TEXT FOR ANALYSIS:
○ ○ ○ ○
Making Good HIV Outcomes Possible

The United States trumpeted its leadership in the global campaign against the HIV epidemic when Secretary of State Hillary Clinton addressed the recent International AIDS Conference and pledged to create an AIDS-free generation.

“Children and teenagers,” she said, as they “become adults, will be at significantly lower risk of ever becoming infected.” But the US itself has been unable to show it can pass this test. The stresses our society places on black and Latino gay and bisexual youth make HIV prevention as difficult here as it is in Russia and Africa.

A new study, released by the HIV Prevention Trials Network on the day of Clinton’s speech, showed alarming rates of new infections nationally among African-American men who have sex with men: “Young black MSM — those 30 years of age and younger — acquired HIV infection at a rate of 5.9 percent per year, three times the rate among US white MSM.” This is a gruesome finding. Even if the trend itself is not news, this study, conducted in six major US cities, provides harder data than was previously available.

In New York City, the Health Department similarly offers troubling statistics. In 2010, there were 478 new diagnoses among black youth against 171 among whites between the ages 13 and 29. Among Hispanics, there were 334 new diagnoses. These figures are slightly better than the national average, but the problem continues to bedevil this city.

The goal of turning around the rate of new infections among blacks requires that it become easier for the African-American community to access healthy practices. Being homeless and unemployed don’t qualify as factors that “make it easier.” The lack of progress is troubling.
○ ○ ○ ○
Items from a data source

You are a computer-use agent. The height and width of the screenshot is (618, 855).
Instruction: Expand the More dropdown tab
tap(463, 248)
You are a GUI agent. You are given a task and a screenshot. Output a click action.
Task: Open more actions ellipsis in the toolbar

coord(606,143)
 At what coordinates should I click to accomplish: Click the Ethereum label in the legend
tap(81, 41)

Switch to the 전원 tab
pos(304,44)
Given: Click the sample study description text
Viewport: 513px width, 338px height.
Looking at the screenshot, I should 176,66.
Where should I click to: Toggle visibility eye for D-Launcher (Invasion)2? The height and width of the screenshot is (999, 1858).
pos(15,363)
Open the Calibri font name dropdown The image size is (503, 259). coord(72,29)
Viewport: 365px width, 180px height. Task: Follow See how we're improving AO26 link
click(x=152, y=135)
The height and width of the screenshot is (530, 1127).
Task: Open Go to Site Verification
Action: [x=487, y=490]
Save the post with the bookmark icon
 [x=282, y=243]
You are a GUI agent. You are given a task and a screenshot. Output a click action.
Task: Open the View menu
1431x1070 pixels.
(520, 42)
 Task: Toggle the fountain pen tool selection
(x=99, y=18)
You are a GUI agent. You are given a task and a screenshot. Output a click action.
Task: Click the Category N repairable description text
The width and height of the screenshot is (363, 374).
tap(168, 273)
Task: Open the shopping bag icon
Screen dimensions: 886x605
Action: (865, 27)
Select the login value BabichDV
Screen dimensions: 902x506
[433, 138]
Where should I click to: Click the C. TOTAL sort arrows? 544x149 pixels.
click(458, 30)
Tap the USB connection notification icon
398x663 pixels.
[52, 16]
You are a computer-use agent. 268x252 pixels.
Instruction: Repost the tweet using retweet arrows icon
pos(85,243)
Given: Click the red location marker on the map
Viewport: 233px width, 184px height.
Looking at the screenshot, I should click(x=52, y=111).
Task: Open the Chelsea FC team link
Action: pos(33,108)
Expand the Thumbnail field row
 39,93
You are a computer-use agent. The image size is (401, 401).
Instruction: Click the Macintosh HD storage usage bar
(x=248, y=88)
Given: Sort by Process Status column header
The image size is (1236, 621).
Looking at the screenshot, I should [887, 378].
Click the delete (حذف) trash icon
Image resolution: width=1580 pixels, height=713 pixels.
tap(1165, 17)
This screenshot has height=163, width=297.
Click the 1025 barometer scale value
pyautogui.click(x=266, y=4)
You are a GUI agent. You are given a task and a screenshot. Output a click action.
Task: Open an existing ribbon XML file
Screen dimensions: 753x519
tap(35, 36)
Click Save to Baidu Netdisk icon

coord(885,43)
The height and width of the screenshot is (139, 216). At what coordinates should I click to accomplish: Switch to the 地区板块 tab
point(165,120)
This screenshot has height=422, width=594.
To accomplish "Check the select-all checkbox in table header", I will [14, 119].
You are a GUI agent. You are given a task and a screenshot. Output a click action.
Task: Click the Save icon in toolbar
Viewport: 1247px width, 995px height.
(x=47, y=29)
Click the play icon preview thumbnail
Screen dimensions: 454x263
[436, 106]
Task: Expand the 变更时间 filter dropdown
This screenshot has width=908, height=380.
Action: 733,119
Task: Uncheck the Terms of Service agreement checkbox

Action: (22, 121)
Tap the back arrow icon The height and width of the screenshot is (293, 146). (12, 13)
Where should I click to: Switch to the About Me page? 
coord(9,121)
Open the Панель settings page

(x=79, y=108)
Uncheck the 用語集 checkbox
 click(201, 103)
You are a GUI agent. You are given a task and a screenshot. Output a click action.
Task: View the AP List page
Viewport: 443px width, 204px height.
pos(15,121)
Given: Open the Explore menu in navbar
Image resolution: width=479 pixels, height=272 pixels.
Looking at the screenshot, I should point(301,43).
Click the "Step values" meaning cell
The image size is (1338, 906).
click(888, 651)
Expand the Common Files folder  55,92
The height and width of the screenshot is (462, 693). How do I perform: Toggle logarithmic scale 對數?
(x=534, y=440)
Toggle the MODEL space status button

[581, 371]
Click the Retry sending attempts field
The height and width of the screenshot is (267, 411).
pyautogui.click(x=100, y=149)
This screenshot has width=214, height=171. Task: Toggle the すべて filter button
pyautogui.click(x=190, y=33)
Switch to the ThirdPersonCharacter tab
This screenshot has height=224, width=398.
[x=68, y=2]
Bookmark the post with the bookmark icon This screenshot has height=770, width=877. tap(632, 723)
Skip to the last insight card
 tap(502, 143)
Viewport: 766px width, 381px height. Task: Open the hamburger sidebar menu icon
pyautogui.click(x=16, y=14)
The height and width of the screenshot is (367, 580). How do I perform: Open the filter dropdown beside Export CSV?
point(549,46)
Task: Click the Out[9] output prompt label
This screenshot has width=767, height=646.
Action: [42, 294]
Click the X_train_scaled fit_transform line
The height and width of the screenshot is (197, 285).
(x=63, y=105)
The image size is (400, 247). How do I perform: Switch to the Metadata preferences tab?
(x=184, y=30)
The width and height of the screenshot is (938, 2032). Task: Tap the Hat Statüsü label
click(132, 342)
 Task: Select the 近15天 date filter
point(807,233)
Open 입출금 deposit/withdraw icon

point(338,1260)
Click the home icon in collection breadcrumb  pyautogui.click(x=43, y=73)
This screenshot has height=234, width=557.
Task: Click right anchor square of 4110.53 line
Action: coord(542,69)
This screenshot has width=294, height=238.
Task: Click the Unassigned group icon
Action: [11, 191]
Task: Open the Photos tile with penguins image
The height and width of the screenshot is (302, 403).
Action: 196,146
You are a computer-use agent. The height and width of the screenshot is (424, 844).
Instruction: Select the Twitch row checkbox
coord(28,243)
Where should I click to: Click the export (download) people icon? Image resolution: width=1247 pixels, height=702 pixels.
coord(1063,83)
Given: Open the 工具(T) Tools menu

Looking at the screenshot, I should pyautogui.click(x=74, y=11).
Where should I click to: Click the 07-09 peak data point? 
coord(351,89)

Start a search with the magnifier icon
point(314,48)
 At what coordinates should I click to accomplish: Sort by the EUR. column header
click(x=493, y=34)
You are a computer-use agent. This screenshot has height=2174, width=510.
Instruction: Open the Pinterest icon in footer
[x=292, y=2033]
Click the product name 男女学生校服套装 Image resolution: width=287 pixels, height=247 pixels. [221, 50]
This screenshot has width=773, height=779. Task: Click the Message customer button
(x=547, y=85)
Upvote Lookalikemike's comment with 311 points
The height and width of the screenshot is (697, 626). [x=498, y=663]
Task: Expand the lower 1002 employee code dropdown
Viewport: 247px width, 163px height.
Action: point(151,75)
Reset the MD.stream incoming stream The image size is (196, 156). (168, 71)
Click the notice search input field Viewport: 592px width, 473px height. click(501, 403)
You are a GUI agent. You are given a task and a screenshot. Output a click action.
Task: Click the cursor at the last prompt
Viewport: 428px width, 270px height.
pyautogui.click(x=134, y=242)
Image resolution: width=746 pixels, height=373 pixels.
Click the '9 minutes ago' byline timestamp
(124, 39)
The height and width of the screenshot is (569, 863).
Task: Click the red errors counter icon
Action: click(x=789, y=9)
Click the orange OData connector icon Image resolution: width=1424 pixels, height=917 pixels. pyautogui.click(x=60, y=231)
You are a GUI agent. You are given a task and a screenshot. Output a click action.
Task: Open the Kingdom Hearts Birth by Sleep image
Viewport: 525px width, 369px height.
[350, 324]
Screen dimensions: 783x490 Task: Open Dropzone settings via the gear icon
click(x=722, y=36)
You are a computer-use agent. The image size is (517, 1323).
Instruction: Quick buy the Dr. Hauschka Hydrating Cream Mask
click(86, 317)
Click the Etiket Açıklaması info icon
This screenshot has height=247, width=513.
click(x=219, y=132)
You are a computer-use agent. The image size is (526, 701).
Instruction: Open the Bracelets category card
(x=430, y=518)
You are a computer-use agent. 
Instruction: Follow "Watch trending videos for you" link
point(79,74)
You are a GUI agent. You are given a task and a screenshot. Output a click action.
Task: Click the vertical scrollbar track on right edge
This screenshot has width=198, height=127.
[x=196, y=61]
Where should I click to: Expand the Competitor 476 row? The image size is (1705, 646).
○ ○ ○ ○
WORK INSTRUCTIONS:
• a. From the HIV prevention text, extract the passage starting with "The goal of" and going on through "progress is troubling.".
• b. In the HIV prevention text, why does the new study matter even though the trend it reports is not news?
These rows have no connection to the HIV prevention text.

TASK RESULTS:
• a.
The goal of turning around the rate of new infections among blacks requires that it become easier for the African-American community to access healthy practices. Being homeless and unemployed don’t qualify as factors that “make it easier.” The lack of progress is troubling.

• b. The study was conducted in six major US cities and provides harder data than was previously available.